JOB
Put every line of the data below into a JSON list of strings, one string per line, from the line containing "Task: Open Power Automate settings gear" down to the line containing "Action: [1413, 61]", with blank lines and pictures left out.

INPUT RECORDS
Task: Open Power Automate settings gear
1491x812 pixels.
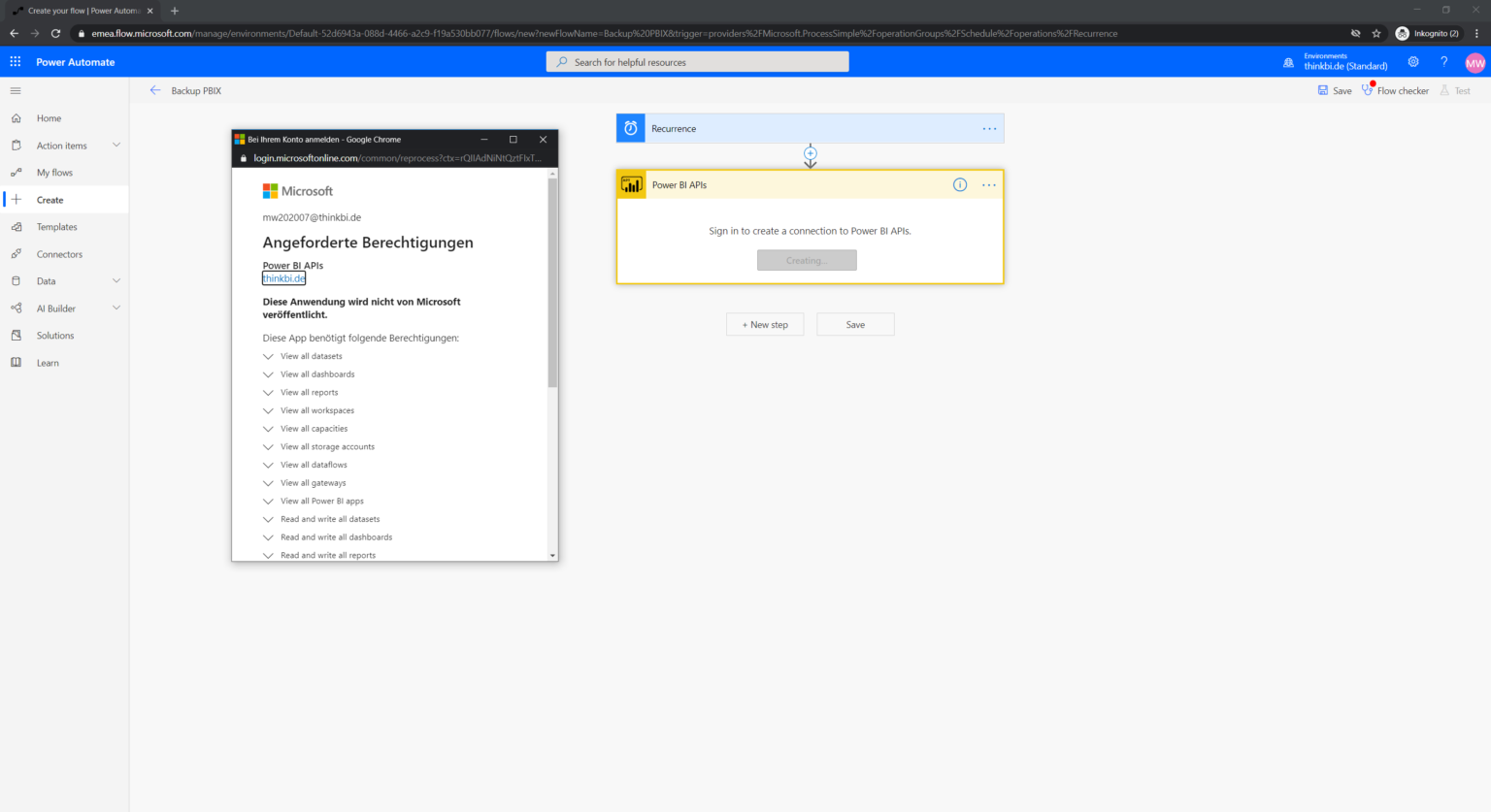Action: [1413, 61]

...

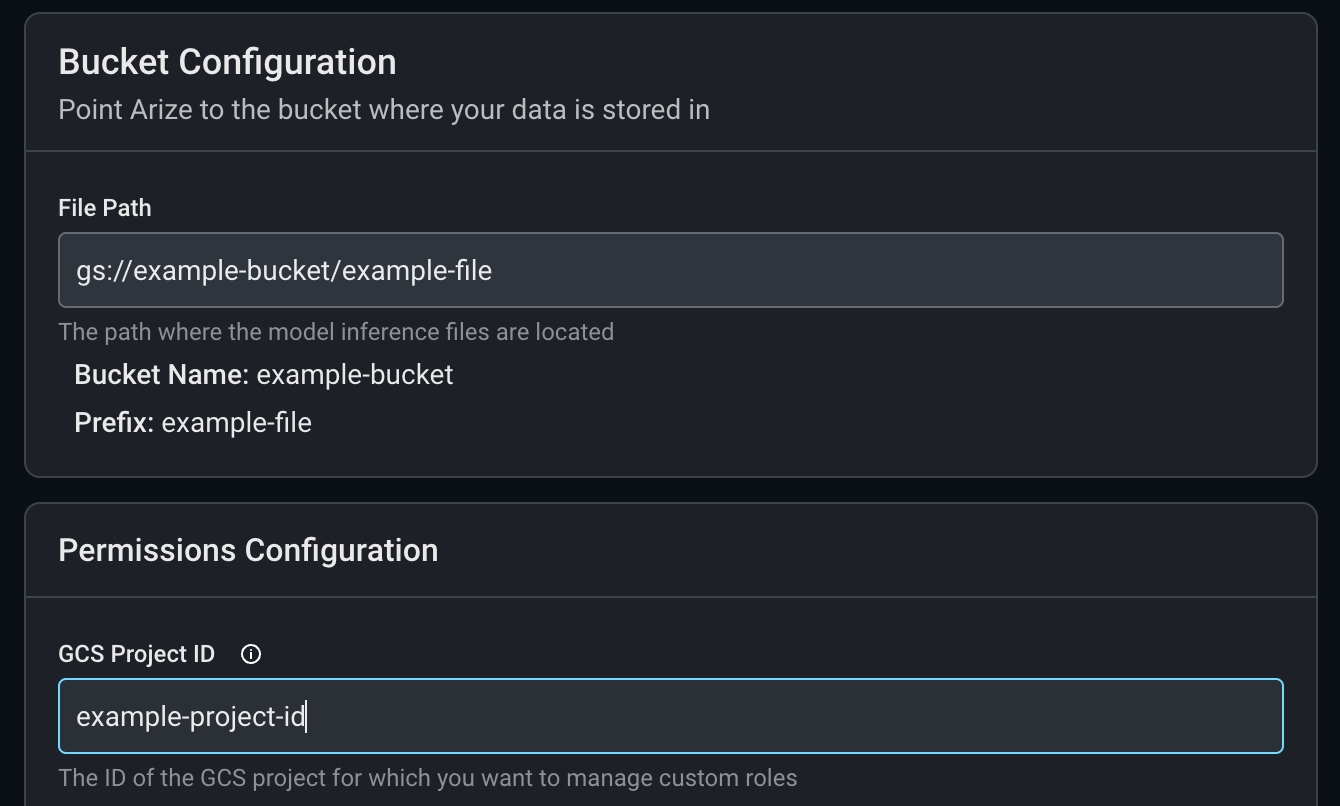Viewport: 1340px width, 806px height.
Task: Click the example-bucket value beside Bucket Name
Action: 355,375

REPLY
[
  "Task: Open Power Automate settings gear",
  "1491x812 pixels.",
  "Action: [1413, 61]"
]